Oddly enough, court testimony for e.g. fingerprint analysis hangs on the testimony of a human expert claiming 100% certainty, rather than the error characteristics of an automated algorithm. But we DO have recorded and proven False Match and False Non-Match rates from the manufacturers, independent companies, and NIST when it comes to algorithmic techniques. This seems similar to voice comparisons, where error rates are a function of how long the sample is.
I can see fairly easily showing that there are no clear discontinuities in the hum compared to what would be expected from random splicing (though as a defense attorney I would challenge that the very people who are presenting the clip are the ones introducing a spoofable signal; biometric error rates are against RANDOM and non-adversarial presentation, spoofing detection is an entirely different beast).
However, showing uniqueness of a hum sample that is n seconds long compared to the entire continuous history of background hum would be a more rigorous analysis. I wonder if the defense team requested that given that this was a new and unproven technique.
If this is interesting to you or your kids, here's a less detailed but pretty accessible video [1] explaining how mains hum forensics work, complete with British accent.
As soon as I saw this topic I knew someone would bring the Tom Scott. Excellent work!
Thank you - I was very interested!
Also described in http://hummingbirdclock.info/
There was a IEEE Signal Processing Society student competition to do this in 2016.[1] I've been trying to find the results of the competition, but the relevant links are dead. The Internet Archive may be able to help.
It takes hundreds of seconds of data to see power line frequency changes on a major grid. All that synchronous rotating machinery attached to the grid has to physically change speed slightly, and there's huge inertia. Here's data for the UK national grid.[2] (This is supposed to be live, but is 2 days old.) It looks like the control systems are set up to take action at 0.1Hz error, because the frequency wanders around in that range, but as soon as it gets outside, there's a speedup or slowdown to get it back in bounds.
Claims made about short audio samples are probably bogus.
[1] https://sigport.org/sites/default/files/Information%20on%20t...

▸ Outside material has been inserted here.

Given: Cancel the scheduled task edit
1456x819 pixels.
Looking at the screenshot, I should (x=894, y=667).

I have occasionally wondered if a tape recording (audio, VHS, etc) would capture something of the earths magnetic field at the time and position of the information was committed to the media, and if this could be discerned.

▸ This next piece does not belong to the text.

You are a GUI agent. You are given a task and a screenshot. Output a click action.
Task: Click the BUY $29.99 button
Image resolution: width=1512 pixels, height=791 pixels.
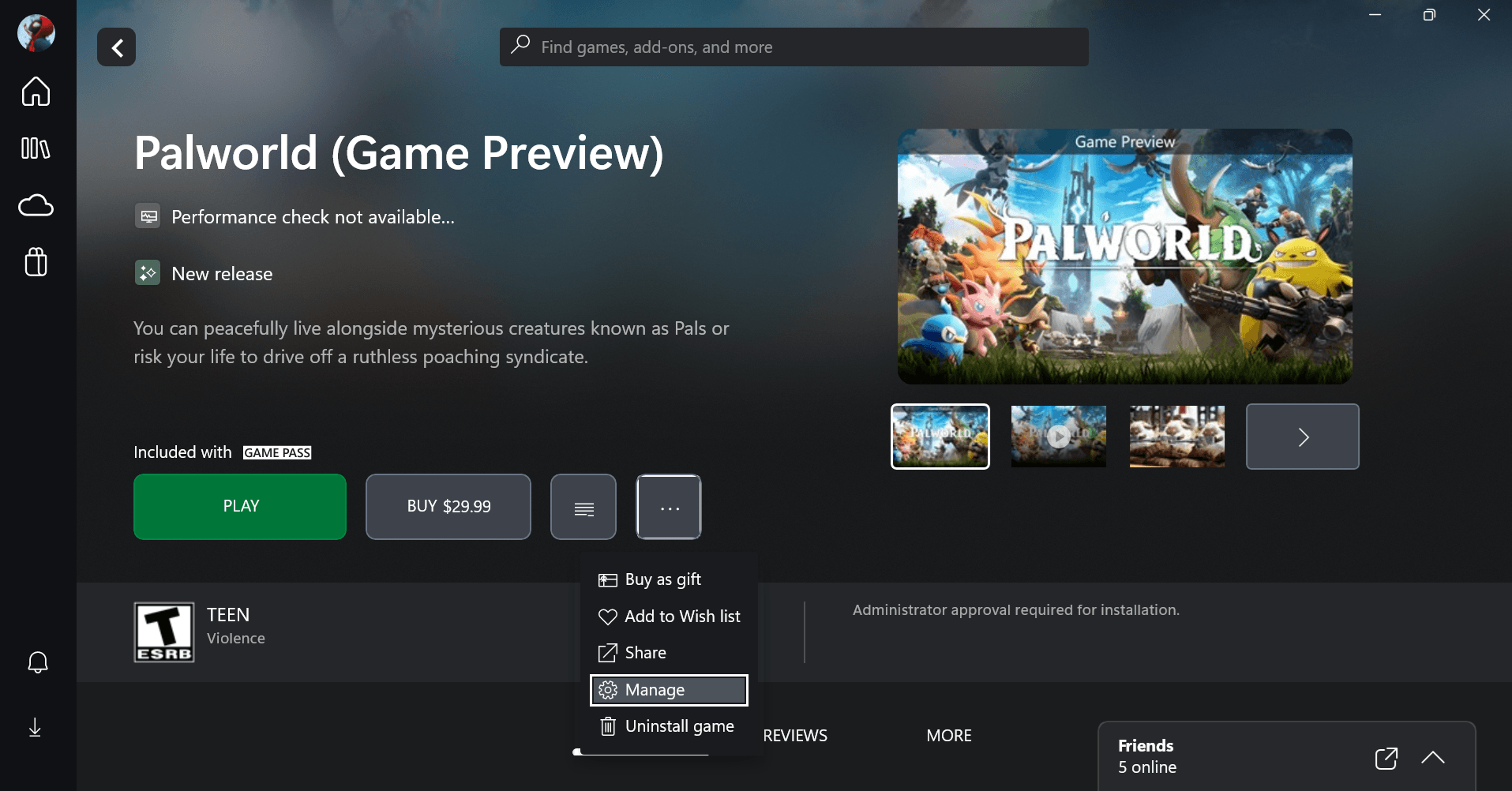pos(448,507)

It's not useful for mag tape or wire recordings, but archaeologists have available a technique that can date artifacts like campfires, pottery kilns, and burned out adobe houses within the last 10,000 years.

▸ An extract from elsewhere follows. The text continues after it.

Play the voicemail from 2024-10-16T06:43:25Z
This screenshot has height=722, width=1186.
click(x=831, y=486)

It's called archaeomagnetic dating[0]. It turns out that heated ferromagnetic materials, such as magnetite, capture the magnitude and direction of the earth's magnetic field as they cool down through the Curie temperature[1]. That allows an investigator to ascertain the direction of magnetic north the last time a likely sample was heated above the Curie point. Over time, magnetic north changes with respect to true north.
[0]https://en.wikipedia.org/wiki/Paleomagnetism [1]https://en.wikipedia.org/wiki/Curie_temperature
While reading it I was wondering if it was possible to do it with videos too and the lights containing the mains "flickering", since videos has lower sampling rates than audio it must be harder. It looks like it's harder but possible and there is an improved method for it in this paper:
Spain to Turkey seems like quite a distance in a synchronous grid. Is it delayed and warped if we compare the hums in two different locations?
It doesn't answer your question at all but you might find this interesting: https://hackaday.com/2018/03/09/europe-loses-six-minutes-due...
I think technically speaking there could be a delay between two points. However, the "hum" being fingerprinted is the precise frequency which is tightly coupled through electromechanical action of all the generators on the grid spinning collectively at the same speed.
Im sure the waveform wouldn't be perfectly matched from one generation area with another, but when you look at a longer period of time, say a few seconds, you wouldn't be able to refute the waveform match.
Could we use a phase-locked loop instead of a sliding window FFT? I guess only if you're sure the recording contains no splices?
Yes, indirectly, by using the PLL as a demodulator to extract the sidebands from the 50/60 Hz "carrier" frequency. These types of problems usually boil down to reducing the signal bandwidth as far as you can in order to get rid of as much noise as possible, and the loop filter in a PLL can be good for that.
Some terms to Google for more information on that would be "synchronous detection" and "lock-in amplifier."
The method in the article talks about Fourier transform techniques, but in reality, this is a correlation problem that doesn't have to be handled in the frequency domain at all. Essentially you'd do a dot product of the contents of a sliding window from the recording against the utility's own recording of the AC power waveform. When the peak value is reached, the window offset corresponds to the best estimate of the signal's position with respect to the timeframe of the recording. This benefits tremendously from bandpass filtering, in terms of saving computation time, but doesn't strictly require it.
In real life, you'd use the STFT or something like it as the author describes, but you'd use it as a convolution filter, not to locate the frequency peak. That's kind of a red herring in an otherwise-excellent article.